Counting the line with "映画 (160, 2511)" as the last one, copy out the lines of the data exactly from the first onward.
(Beginning of RECORDS FOR THE TASK)
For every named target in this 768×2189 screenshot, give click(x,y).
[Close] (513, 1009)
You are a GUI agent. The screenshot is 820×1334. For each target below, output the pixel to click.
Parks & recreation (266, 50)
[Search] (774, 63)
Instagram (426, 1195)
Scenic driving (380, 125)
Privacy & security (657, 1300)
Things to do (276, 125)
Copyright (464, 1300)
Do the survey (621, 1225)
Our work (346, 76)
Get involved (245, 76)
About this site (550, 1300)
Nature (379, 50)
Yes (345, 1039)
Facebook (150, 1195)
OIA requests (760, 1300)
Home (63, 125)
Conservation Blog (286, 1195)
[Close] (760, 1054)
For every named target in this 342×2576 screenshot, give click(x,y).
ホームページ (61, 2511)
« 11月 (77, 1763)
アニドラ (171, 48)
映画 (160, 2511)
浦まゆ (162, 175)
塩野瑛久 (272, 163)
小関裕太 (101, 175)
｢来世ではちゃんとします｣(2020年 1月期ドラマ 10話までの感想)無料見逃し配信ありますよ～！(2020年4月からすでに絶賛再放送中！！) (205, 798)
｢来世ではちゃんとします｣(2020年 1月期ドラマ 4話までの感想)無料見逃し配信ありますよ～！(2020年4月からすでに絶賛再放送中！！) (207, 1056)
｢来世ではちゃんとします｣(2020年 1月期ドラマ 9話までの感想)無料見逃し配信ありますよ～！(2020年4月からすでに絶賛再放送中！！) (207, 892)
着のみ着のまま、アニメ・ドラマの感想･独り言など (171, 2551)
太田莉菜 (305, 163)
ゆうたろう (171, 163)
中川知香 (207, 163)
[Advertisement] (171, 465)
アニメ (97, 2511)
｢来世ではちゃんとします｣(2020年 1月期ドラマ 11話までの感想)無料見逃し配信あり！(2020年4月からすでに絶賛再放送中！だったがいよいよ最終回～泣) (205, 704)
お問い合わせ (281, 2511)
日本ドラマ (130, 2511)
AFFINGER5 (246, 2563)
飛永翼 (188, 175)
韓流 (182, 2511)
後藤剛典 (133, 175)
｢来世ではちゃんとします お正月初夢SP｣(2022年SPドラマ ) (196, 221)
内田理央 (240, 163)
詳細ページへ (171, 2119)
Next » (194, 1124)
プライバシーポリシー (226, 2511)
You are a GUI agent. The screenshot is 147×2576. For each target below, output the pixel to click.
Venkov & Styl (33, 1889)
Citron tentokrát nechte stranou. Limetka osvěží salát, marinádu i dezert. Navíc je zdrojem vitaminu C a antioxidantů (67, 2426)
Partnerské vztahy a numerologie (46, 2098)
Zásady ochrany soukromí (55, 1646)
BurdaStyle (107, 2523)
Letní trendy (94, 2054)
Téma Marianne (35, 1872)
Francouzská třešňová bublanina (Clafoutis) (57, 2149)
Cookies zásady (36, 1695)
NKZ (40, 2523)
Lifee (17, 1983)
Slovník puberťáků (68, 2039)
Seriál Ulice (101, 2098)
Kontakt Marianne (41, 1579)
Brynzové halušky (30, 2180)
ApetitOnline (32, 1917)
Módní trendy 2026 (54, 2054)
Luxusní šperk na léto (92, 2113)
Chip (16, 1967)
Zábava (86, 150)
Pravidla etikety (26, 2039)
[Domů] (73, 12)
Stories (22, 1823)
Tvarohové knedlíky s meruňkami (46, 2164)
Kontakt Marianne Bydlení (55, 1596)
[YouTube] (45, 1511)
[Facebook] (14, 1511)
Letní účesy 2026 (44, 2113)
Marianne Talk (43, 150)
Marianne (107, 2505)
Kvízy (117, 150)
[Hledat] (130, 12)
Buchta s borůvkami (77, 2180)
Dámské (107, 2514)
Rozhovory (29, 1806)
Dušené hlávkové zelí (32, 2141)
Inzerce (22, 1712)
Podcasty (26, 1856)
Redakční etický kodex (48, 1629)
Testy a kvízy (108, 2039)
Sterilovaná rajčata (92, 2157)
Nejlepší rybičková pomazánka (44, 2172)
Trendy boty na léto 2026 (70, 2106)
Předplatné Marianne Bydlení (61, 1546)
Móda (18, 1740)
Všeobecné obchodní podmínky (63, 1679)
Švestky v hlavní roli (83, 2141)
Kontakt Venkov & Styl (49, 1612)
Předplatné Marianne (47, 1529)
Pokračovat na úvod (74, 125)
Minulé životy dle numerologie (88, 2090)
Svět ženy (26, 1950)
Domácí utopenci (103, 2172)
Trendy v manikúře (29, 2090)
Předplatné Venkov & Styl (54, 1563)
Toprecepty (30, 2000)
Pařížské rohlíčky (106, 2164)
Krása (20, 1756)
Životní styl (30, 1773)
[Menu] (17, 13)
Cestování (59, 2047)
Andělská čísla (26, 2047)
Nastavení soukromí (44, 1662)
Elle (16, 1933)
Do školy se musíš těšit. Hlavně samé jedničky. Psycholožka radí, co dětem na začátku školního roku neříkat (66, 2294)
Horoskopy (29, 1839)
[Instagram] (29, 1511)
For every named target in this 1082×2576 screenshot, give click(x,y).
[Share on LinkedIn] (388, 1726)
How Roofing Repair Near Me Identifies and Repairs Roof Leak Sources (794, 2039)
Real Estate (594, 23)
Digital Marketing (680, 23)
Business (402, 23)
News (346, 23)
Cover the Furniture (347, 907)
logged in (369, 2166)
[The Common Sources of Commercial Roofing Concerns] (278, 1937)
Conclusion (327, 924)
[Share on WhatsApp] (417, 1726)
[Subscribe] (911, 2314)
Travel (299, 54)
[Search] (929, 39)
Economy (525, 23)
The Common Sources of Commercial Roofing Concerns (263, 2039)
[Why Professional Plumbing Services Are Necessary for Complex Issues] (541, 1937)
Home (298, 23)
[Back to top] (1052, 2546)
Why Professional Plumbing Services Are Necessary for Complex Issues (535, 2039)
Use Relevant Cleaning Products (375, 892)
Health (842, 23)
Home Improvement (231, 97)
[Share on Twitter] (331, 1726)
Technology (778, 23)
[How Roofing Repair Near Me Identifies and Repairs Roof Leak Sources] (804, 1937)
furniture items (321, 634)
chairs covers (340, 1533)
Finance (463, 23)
(End of RECORDS FOR THE TASK)
RESULT OF THIS TASK
For every named target in this 768×2189 screenshot, give click(x,y).
[Close] (513, 1009)
You are a GUI agent. The screenshot is 820×1334. For each target below, output the pixel to click.
Parks & recreation (266, 50)
[Search] (774, 63)
Instagram (426, 1195)
Scenic driving (380, 125)
Privacy & security (657, 1300)
Things to do (276, 125)
Copyright (464, 1300)
Do the survey (621, 1225)
Our work (346, 76)
Get involved (245, 76)
About this site (550, 1300)
Nature (379, 50)
Yes (345, 1039)
Facebook (150, 1195)
OIA requests (760, 1300)
Home (63, 125)
Conservation Blog (286, 1195)
[Close] (760, 1054)
For every named target in this 342×2576 screenshot, give click(x,y).
ホームページ (61, 2511)
« 11月 (77, 1763)
アニドラ (171, 48)
映画 (160, 2511)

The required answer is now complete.